On 29/11/12 17:16, Christophe Lyon wrote:
Hi,
I have been working on a patch to avoid using Neon for 64 bits bitops
when it's too expensive to move data between core and Neon registers.
Benchmarking and validation look OK on the 4.7 branch (compiler
configured for thumb and hard FP)
- validation on cortex-a9 board OK
- bencharking shows 10.5% improvement on spec2k's crafty bench. On
other benches we are between -0.5% and +0.5%.

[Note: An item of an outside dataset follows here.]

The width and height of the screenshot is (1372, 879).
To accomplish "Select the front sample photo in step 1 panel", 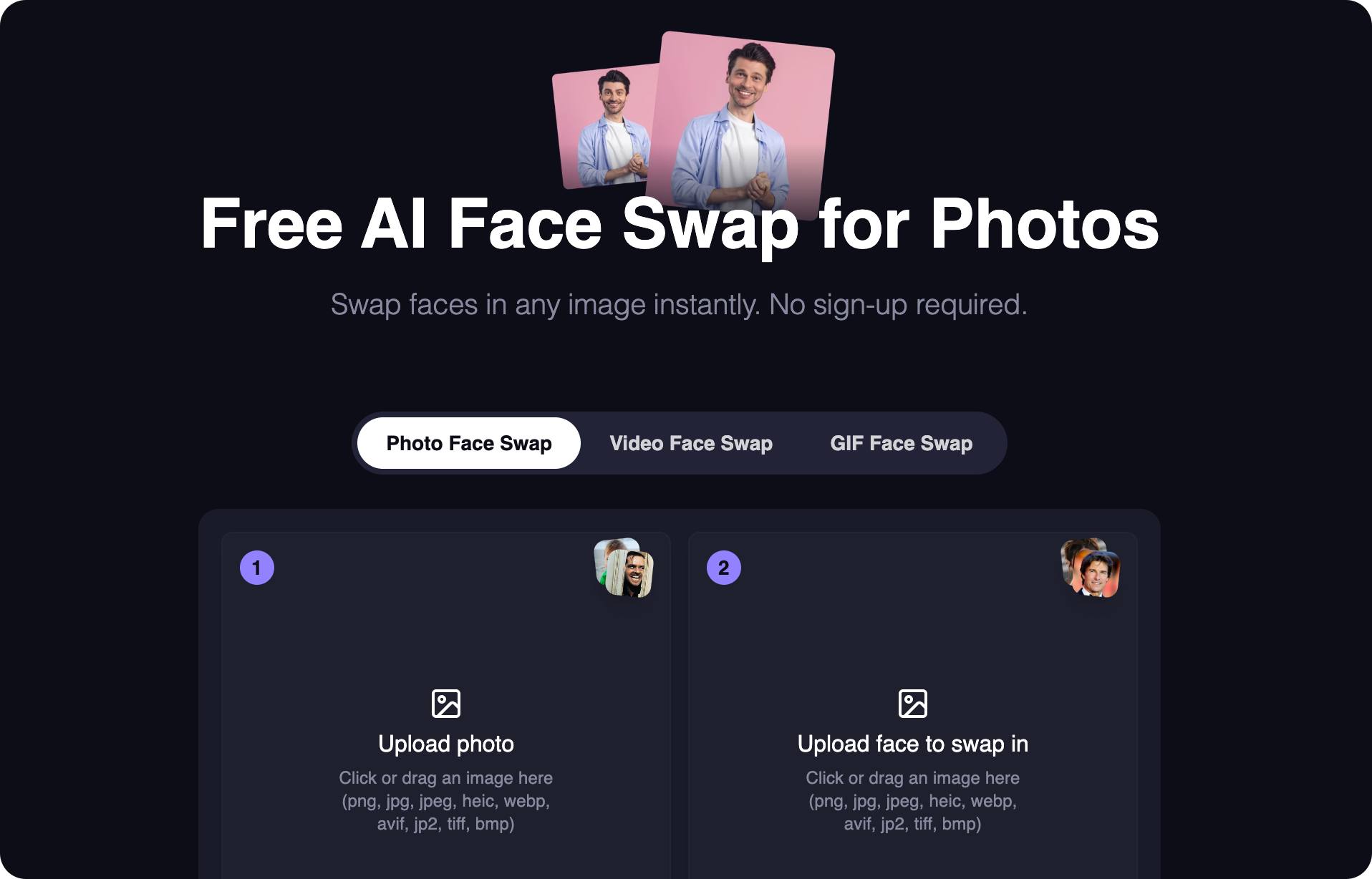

On trunk I have noticed a regression in gfortran when using modulo
scheduling: sms-1.f90 now fails, but I suspect it's not because of
this patch since forcing compilation for armv5t makes the same test
fail with and without my patch.
Hmm, that's worrying. Could you please makesure this is recorded in
bugzilla. If this is a regression, please mark it as such.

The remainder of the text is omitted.